Проденут фитиль сквозь сушеную рыбу-свечку и зажгут. Уф! Вонища! Лампа с ворванью покажется чистым ладаном. И еще чем только у них не воняет: и выдержанной тюлениной, и тухлой рыбой, и самими алеутами. Сунь только голову в эту нору… Боже мой! Вонь так и шибает в нос, воздух — хоть топор вешай.
Илья окунул разок свое весло в воду и продолжал:
— У нас некоторые этих алеутов и за людей не считают. Они, мол, где-то между людьми и собаками. Но я не таков. Я к моим алеутам отношусь совсем как к людям. Я почитай-то и не бью их вовсе, когда мы их собираем и увозим с собой на промысел. Как же, я даже даю им имена, настоящие русские имена. — Он снисходительно улыбался.
Захар глядел на него и думал: «Экий же ты, брат, сукин сын, даром что улыбаешься во весь рот».
Они приближались к маленькому заливчику, окаймленному высокими елями. Илья стал править ближе к берегу, туда, где колыхались на волнах огромные темно-зеленые плети ламинарии — морской капусты. Илья тихо сказал через плечо:
— Кончаем разговоры. И не двигайся. Если повезет, может повстречаться бобр. Они приходят к таким пластам водорослей за ракушками.
Илья привязал свое весло скользящим узлом к петле на байдарке, по левую руку от себя. Отвязал гарпун, приладил его поудобнее под правой рукой. Байдарку медленно сносило к берегу.
Захар тоже привязал свое весло и стал разглядывать пласты морской капусты. Луковицы этой водоросли были похожи на коричневые головы, широкие плети колыхались, как плавники.
Илья зашептал:
— На обычной охоте мы выстраиваем лодки в круг и ждем. Вынырнет бобр глотнуть воздуху, а мы его — вжик! Или тискаем бобреныша в лодке, пока мамаша не приплывет на его визг.

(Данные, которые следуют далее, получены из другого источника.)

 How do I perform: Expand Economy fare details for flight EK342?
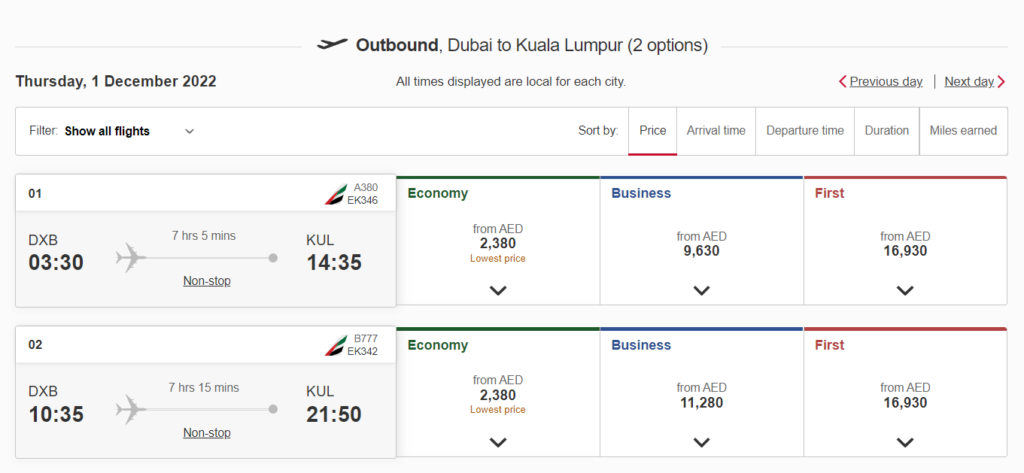click(x=498, y=442)
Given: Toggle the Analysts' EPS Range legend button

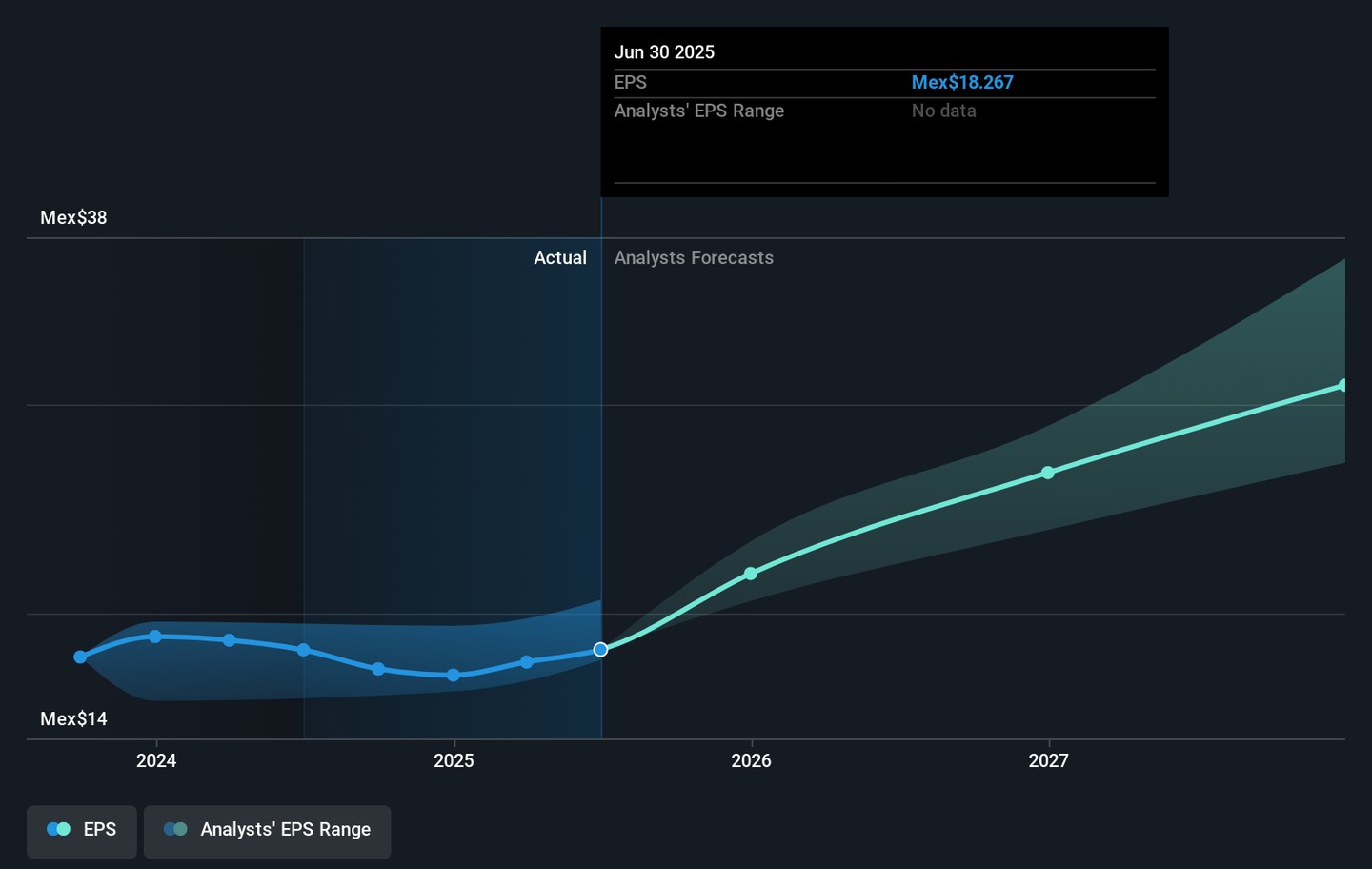Looking at the screenshot, I should point(267,830).
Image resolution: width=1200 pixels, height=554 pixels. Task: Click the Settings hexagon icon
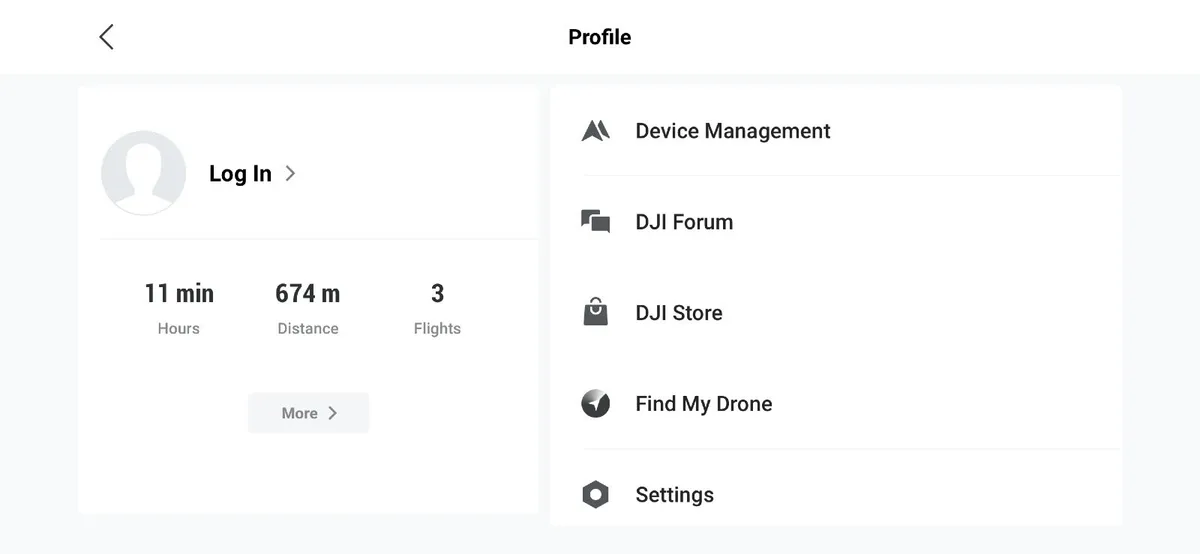596,495
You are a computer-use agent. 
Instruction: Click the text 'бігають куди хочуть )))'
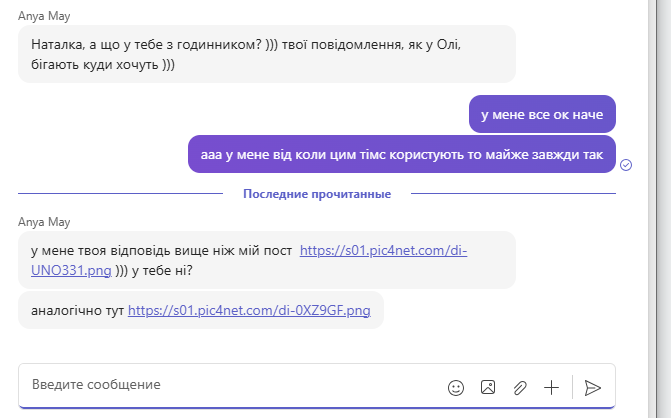(103, 65)
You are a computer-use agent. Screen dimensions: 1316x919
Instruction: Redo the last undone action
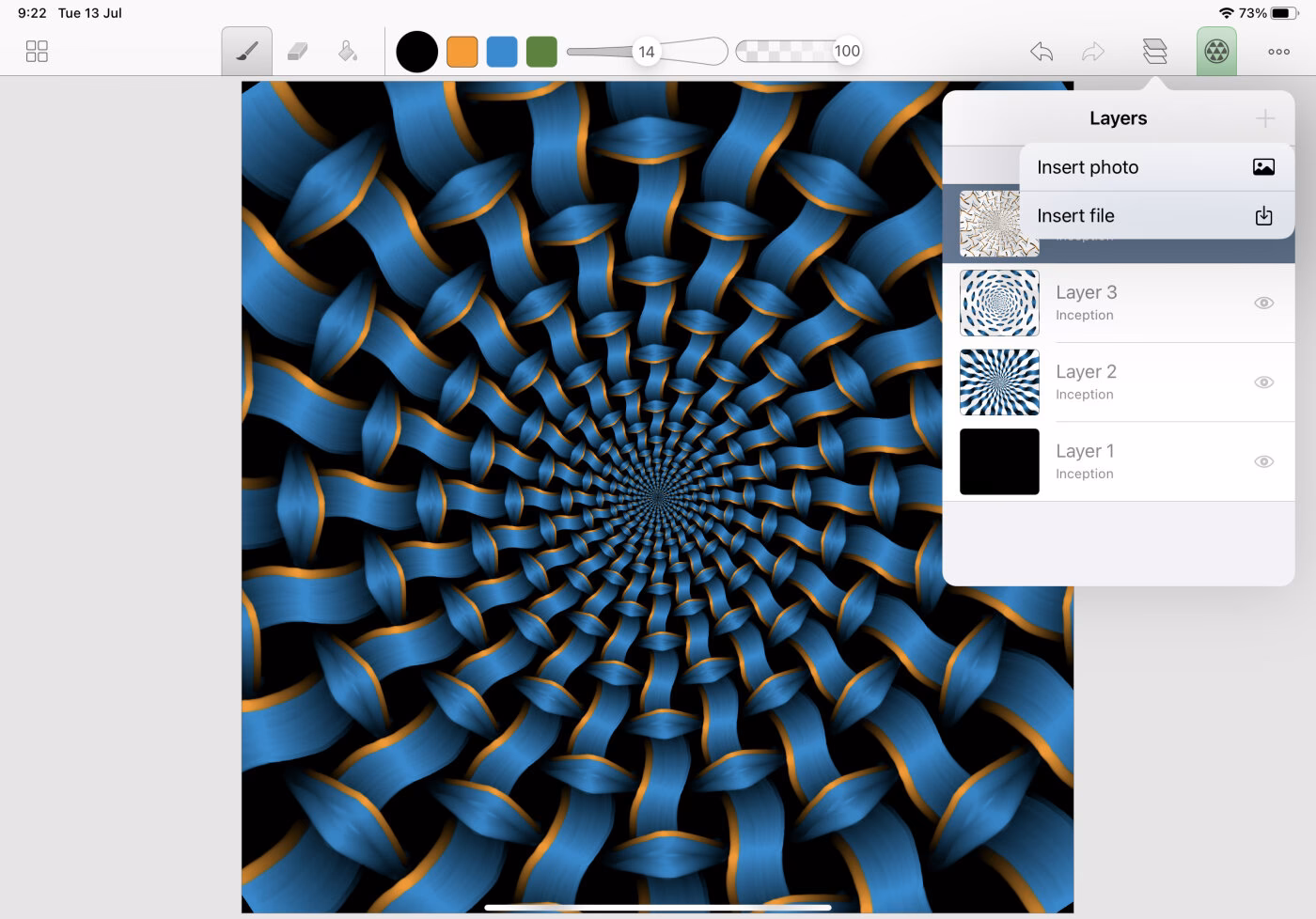point(1092,52)
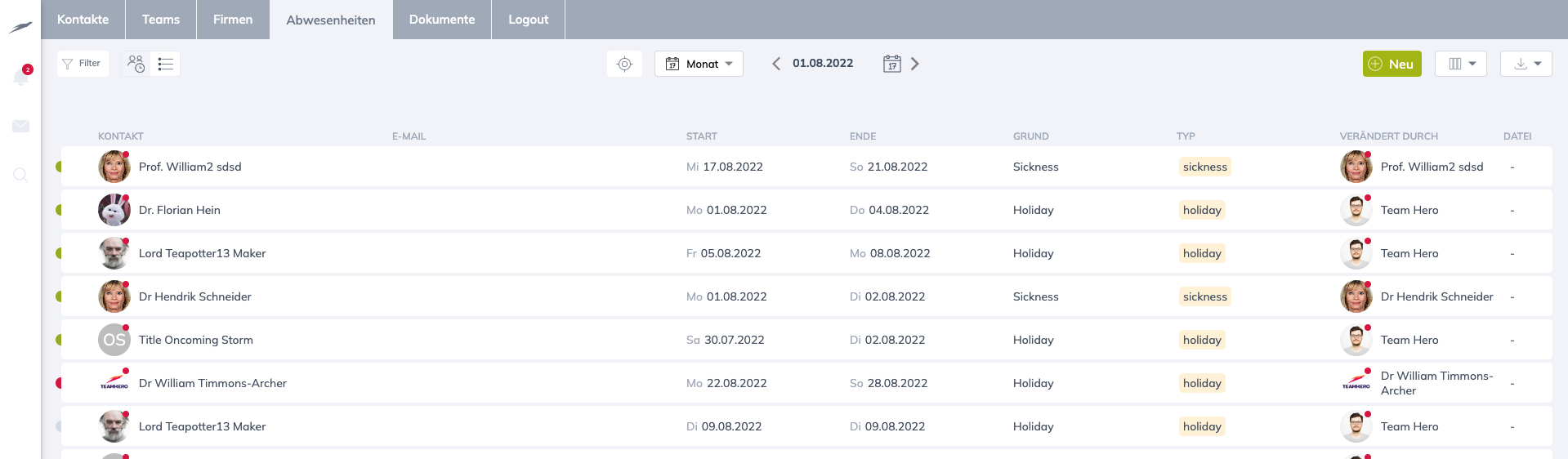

Захар не отрывал взгляда от водорослей. Байдарку плавно покачивало. Постепенно у Захара начали неметь ноги. Он поерзал и подтянул одну ногу под себя, потом снова вытянул обе ноги. Илья грозно оглянулся. Захар перестал ерзать, но теперь начало ломить спину. С берега доносилось воронье карканье и отдаленная барабанная дробь дятла. Байдарка медленно дрейфовала боком к волне, постепенно приближаясь к берегу.
Вдруг он заметил, что Илья застыл в напряженной позе, пристально глядя перед собой. Захар повернул голову в направлении его взгляда — и тоже увидел бобра.
Бобр лежал на воде брюхом кверху, усатая морда глядела прямо в небо. Его перепончатые задние лапы покоились на воде точно так же, как ноги человека покоятся на скамеечке. На груди его лежала большая устричная раковина.